Man macht sich die Welt passend, still und heimlich

Jetzt ist Microsoft aufgrund der Speichersituation gezwungen ihr Betriebssystem zu optimieren, verschlanken und anzupassen. Ich sehe es als ein positiver Effekt aufgrund der Speicherkrise.
Ist der natürliche Lauf der Dinge. Wenn etwas im Überfluss vorhanden ist, wird es auch genutzt... auch verschwenderisch.
Wenn 16GB RAM nur 60€ kosten und 16GB RAM nicht ausreichen, dann ist die Lösung: Dann steck 16GB zusätzlich rein, weil kost ja "nix".
Das Programm zu optimieren würde deutlich mehr kosten... ungeachtet dessen, das die Optimierung nur einmalig kostet, aber jedem Kunden zu sagen, er braucht eben 16GB mehr JEDEN Kunden 60€ kostet. Die Kunden nehmen es dann auch hin, weils ja auch kaum was kostet und das Problem löst.
Wenn jetzt die Speicherpreise explodieren, kann man das den Kunden nur noch schwer verkaufen, denn dann kostet das SIE ja deutlich mehr.

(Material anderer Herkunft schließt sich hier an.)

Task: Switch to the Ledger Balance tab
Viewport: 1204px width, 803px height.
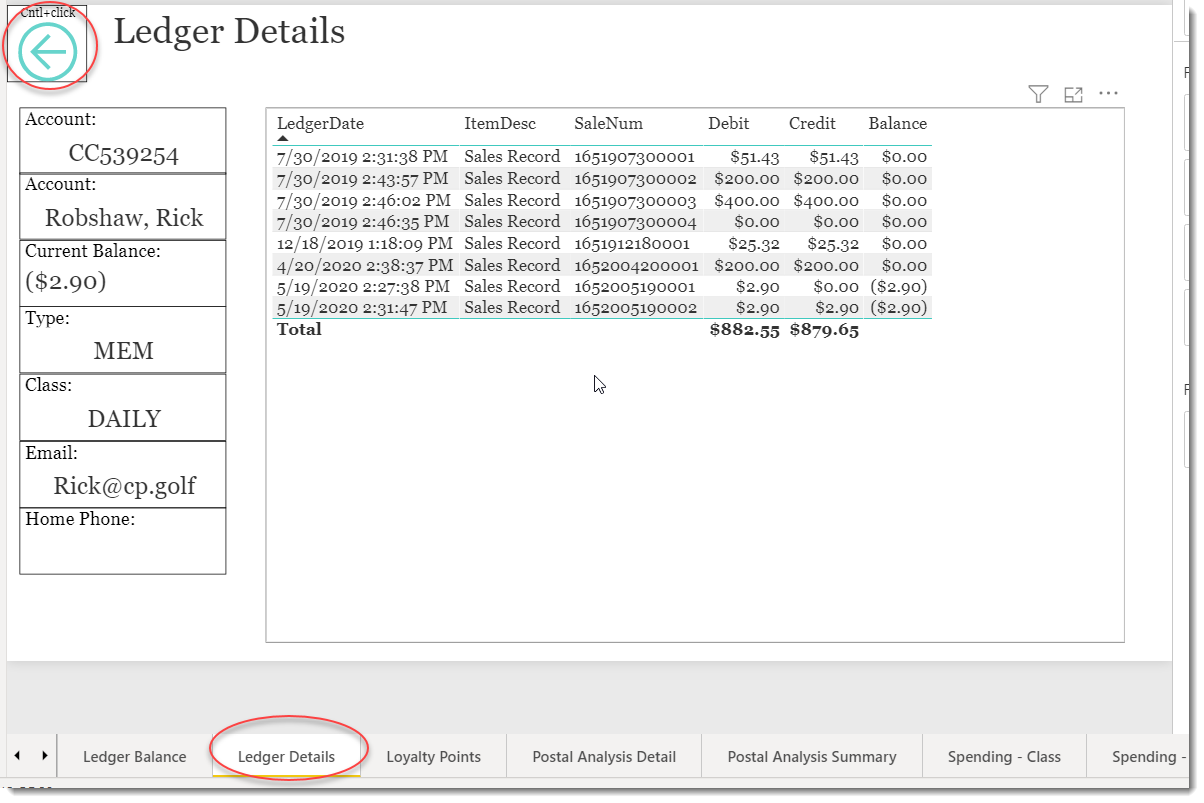Action: pyautogui.click(x=135, y=757)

Man muss sich nur die Entwicklung angucken. 1996 lief auf meinem 386er/40Mhz mit 4MB RAM DOS (davon 640kb lower Mem).
Heute hat ein popliger ESP32 für 5€ 2 Kerne, läuft mit 160Mhz, ok, hat aber nur 520kb SRAM. Auf solcher Hardware liefen früher ganze Betriebssysteme die ein Benutzer bedienen konnte!
Aber heutzutage braucht man ja GUI und aller Scheiß muss auch noch animiert sein. Woher soll die Leistung dafür denn auch kommen, wenn nicht einfach nur "mehr"?
Weiter: Auf Rechnern mit z.B. 300Mhz und 32MB (Mega, nicht Giga!) RAM lief damals Windows XP samt GUI und man konnte sogar noch darauf spielen. Was würde heute auf solcher Hardware überhaupt noch benutzbar laufen? Richtig: NICHTS. Warum? Weil man eh mehr hat.